This report illuminates the ground on which credit unions calculate their particular allowance. The author unpacks the various accounting standards at play and matches them with the expectations of CFOs and credit union examiners alike.

    Executive Summary

    The Washington Mutual (WaMu) collapse of 2009 stands as the nation’s largest-ever bank failure. Economic, strategic, and market challenges all coalesced against the thrift at the end, but the more immediate cause of its failure was an insurmountable mismatch on its balance sheet: bad loans overwhelmed the bank’s ability to stay solvent. WaMu’s allowance for loan losses (ALL) was not big enough.

    Today’s financial landscape is littered with the bones of banks and credit unions alike done in by bad loans. But credit losses are a story as old as banking itself: Financial institutions suffer, and some collapse, when borrowers cannot (or will not) repay their loans.
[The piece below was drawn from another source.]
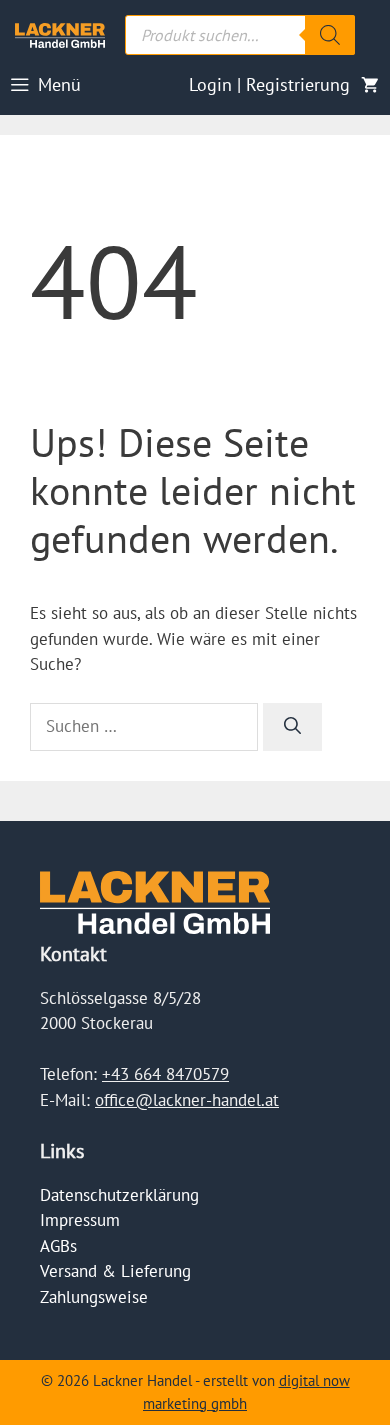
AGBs (58, 1246)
Regulations and accounting standards are enacted with the best intent to control and measure credit losses. But marketplace volatility exhibited by devaluation of collateral and negative earnings has focused increased scrutiny of the ALL. Add to the mix complex accounting requirements heretofore not applicable to most credit unions and the result has been confusion, disagreement, and contention over the ALL.

    What is the research about?

    This report illuminates the ground on which credit unions calculate their particular allowance. The author unpacks varies accounting standards at play and matches them with the expectations of CFOs and credit union examiners alike. The result is a useful document that can be used as both a template and a reference for finance managers, supervisory committee members, and boards of directors walking the fine line between "too much" and "not enough" ALL. In some cases the fate of the credit union depends on that line. 

    What are the credit union implications?

    This analysis of credit unions’ ALL deals directly with a pressing current problem: What is the right way to reserve for credit losses? The issue is made more challenging because it is not just a management issue but a regulatory issue in which reasonable people with differing perspectives often disagree. And for CFOs to disagree with examiners, even respectfully, requires a firm basis in the relevant accounting principles

    The ALL is just one of many accounting variables that a credit union should manage well. But its importance has been reinforced during the Great Recession. This timely, tactical report will help your credit union manage it better.